Ben-J : L'album va dans la continuité de ce qu'on a fait auparavant c'est clair. Du point de vue des invités, il y a Admiral T, un poids lourd du dancehall français, Toma qu'on connaît pour ses mélodies et ses messages, Bost & Bim qu'on ne présente plus, Sly & Robbie qui sont des pointures… On a voulu que cet album soit reggae, mais on a gardé quelques sonorités hip hop et autres parce qu'on a été bercé par plein de musique. Pour le premier album on avait bossé avec le Ruff Cut Band ; le deuxième était réalisé par Tyrone Downie ; "Héritage" a été enregistré à Kingston. "Les liens sacrés" a été enregistré à Paris, mais c'est la Jamaïque qui est venue jusqu'à nous.
Qu'est-ce qui vous pousse ? Ben-J : On voulait donner aux gens ce qu'ils attendent des Neg'Marrons, c'est-à-dire de la bonne musique et des messages. Parce que Neg'Marrons c'est aussi avant tout un groupe à messages. C'est tout ça qui fait qu'on est repartis…
Jacky : Pour continuer à dire des choses. Depuis le début, les Neg'Marrons. Des morceaux tels que Lèves-toi Bats-toi, des morceaux assez positifs dans son ensemble. On est des gens du peuple. Voilà, c'est de la musique pour le peuple faite par les gens du peuple. Tant qu'il y aura des choses à dire, des choses qui nous semblent pas normales, comme sur le morceau C'est pas normal. Autant on est des dénonciateurs, autant on est des ambianceurs, il y a des morceaux festifs, et voilà c'est aussi ça être Neg'Marrons : revendiquer, militer, être révolutionnaire, et apporter une joie de vivre et une positivité, tu vois ?
Vous n'aviez pas de pression ? Quand on a fait ce 4e album, on l'a fait malgré les enjeux, la pression. C'est sûr que quand tu as été vendeur comme nous, les maisons de disques qui ont mis des billes sur la table s'attendent à récupérer leur maille. Quand on était en studio, on s'est dit qu'on faisait l'album avant tout pour nous, on voulait entretenir la passion. On est resté dans le même état d'esprit que le premier album, quand on ne calculait pas le marché, tout ça.

Consigne 1 – Recopiez fidèlement le passage de l'entretien avec les Neg'Marrons qui va de « Vous n'aviez pas » à « marché, tout ça. ».
Consigne 2 – Poursuivez l'entretien avec les Neg'Marrons à partir de la dernière phrase reproduite ci-dessus.

Entrées de données –

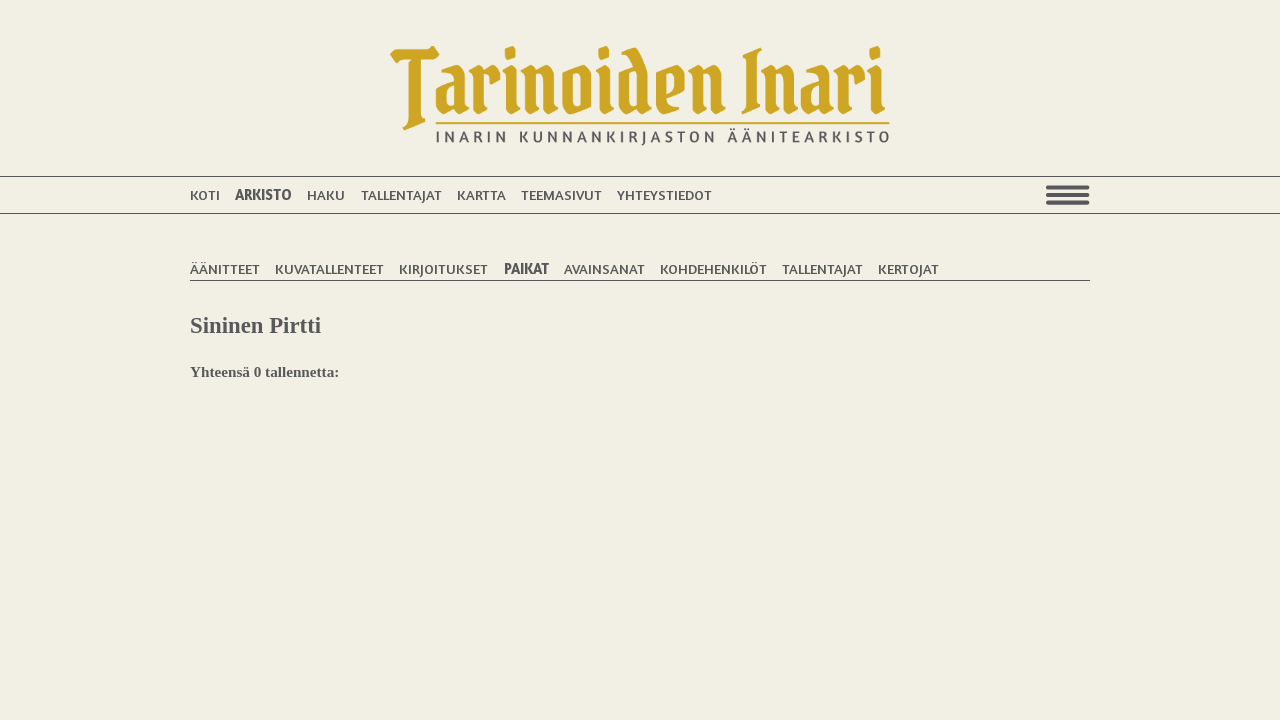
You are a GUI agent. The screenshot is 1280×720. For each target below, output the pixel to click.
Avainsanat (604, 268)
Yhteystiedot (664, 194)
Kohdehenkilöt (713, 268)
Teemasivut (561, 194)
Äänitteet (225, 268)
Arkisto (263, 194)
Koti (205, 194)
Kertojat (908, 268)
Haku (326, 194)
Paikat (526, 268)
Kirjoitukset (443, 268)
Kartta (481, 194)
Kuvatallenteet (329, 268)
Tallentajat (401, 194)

...

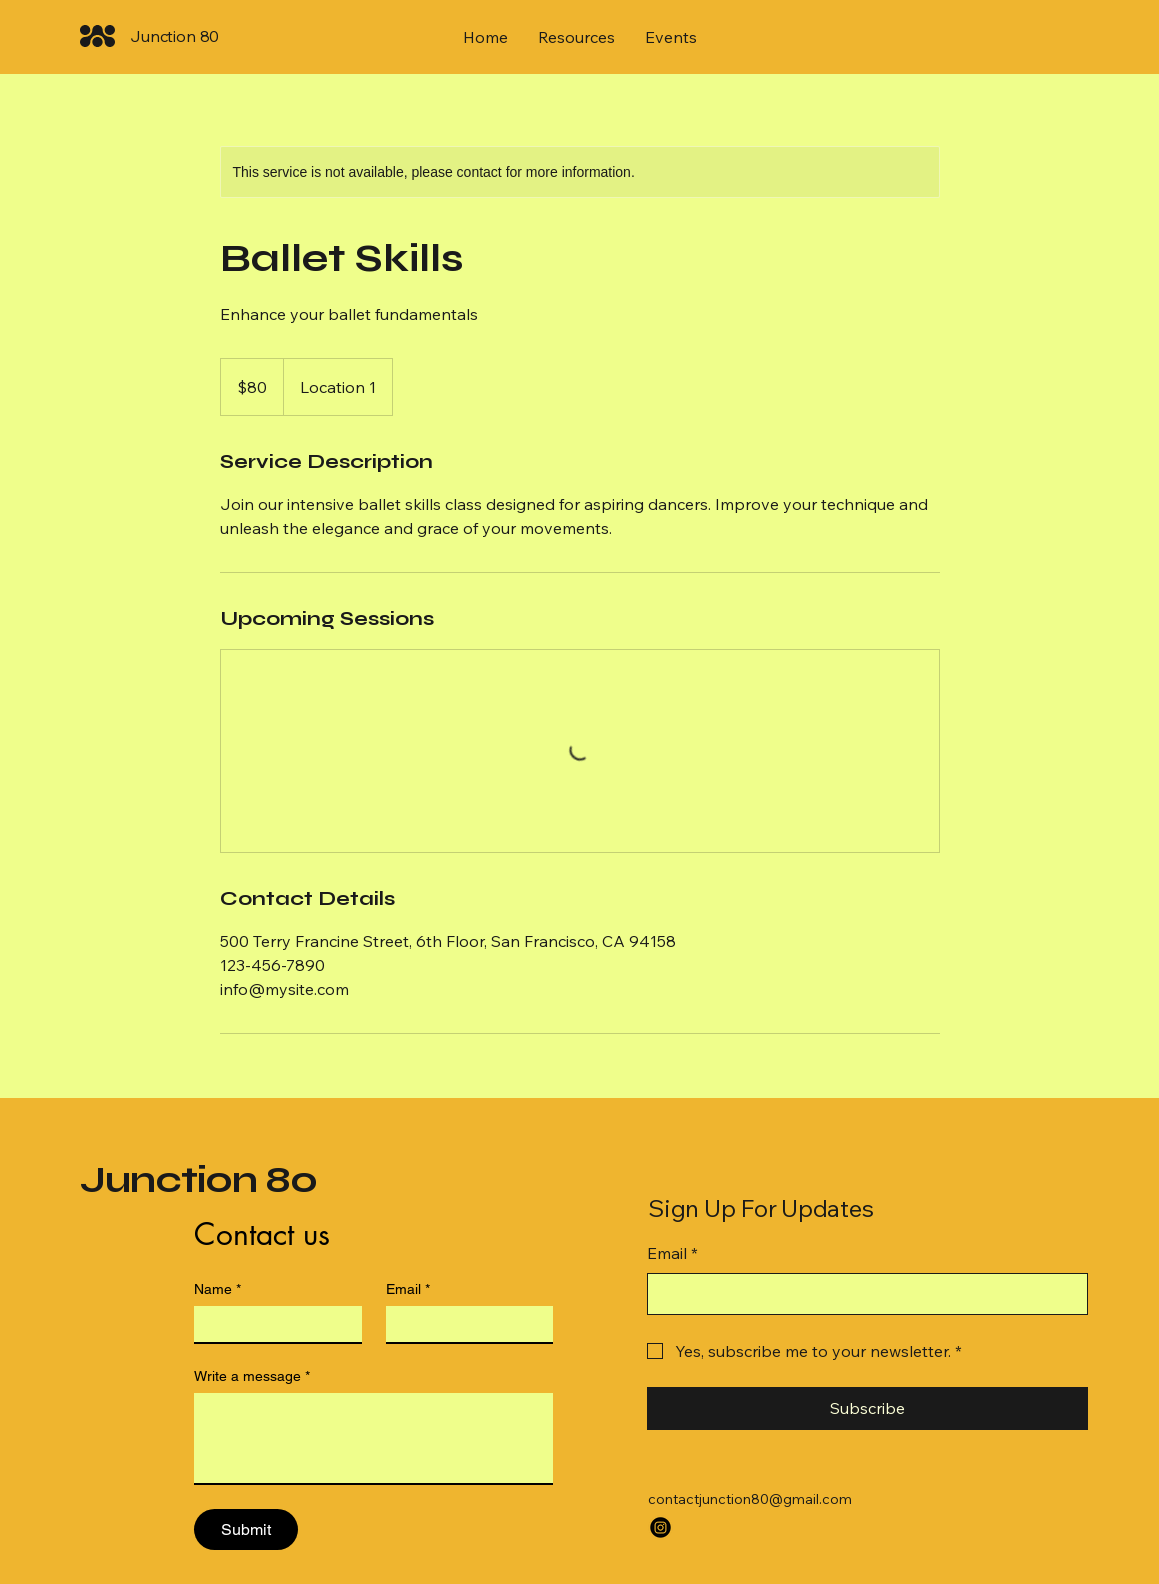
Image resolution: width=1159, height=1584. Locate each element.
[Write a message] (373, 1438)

Réponse 1 –
Vous n'aviez pas de pression ? Quand on a fait ce 4e album, on l'a fait malgré les enjeux, la pression. C'est sûr que quand tu as été vendeur comme nous, les maisons de disques qui ont mis des billes sur la table s'attendent à récupérer leur maille. Quand on était en studio, on s'est dit qu'on faisait l'album avant tout pour nous, on voulait entretenir la passion. On est resté dans le même état d'esprit que le premier album, quand on ne calculait pas le marché, tout ça.

Réponse 2 –
Et Because vous a laissés complètement libres ? Jacky (sourire) : Tu sais un Neg'Marrons c'est ça, il recherche sa liberté.
Ben-J : On était totalement libres artistiquement. On a quitté Sony Music de notre propre volonté après trois albums pour travailler avec Because, parce qu'ils ont un état d'esprit qui va dans le même sens que nous. On a donné la direction qu'on voulait à l'album, mais en travaillant main dans la main avec Because, pour essayer de développer un nouvel univers que eux derrière au marketing puissent comprendre, et qu'on puisse travailler vraiment ensemble tout ce qui était artistique. La maison de disques doit être vue comme un partenaire, et pas comme une banque.
Les liens sacrés, ce sont ceux qui vous unissent ? Jacky : C'est parti de ça. C'était important pour nous de le souligner, de dire qu'on se connaît depuis vingt ans : vingt ans d'amitié, de fraternité, de complicité musicale… Mais les liens sacrés ce sont aussi tous ceux avec le public, qui nous suit depuis des années. Tous ces liens représentent cet album. On a commencé, on avait 18 ans, en même temps que plein de groupes qui depuis se sont divisés ou qui n'existent plus. Pour nous c'était aussi important de souligner que cette amitié qui nous unis est vraiment solide et sincère. Elle est née dans les quartiers à Garches dans le 95, et elle est toujours là aujourd'hui...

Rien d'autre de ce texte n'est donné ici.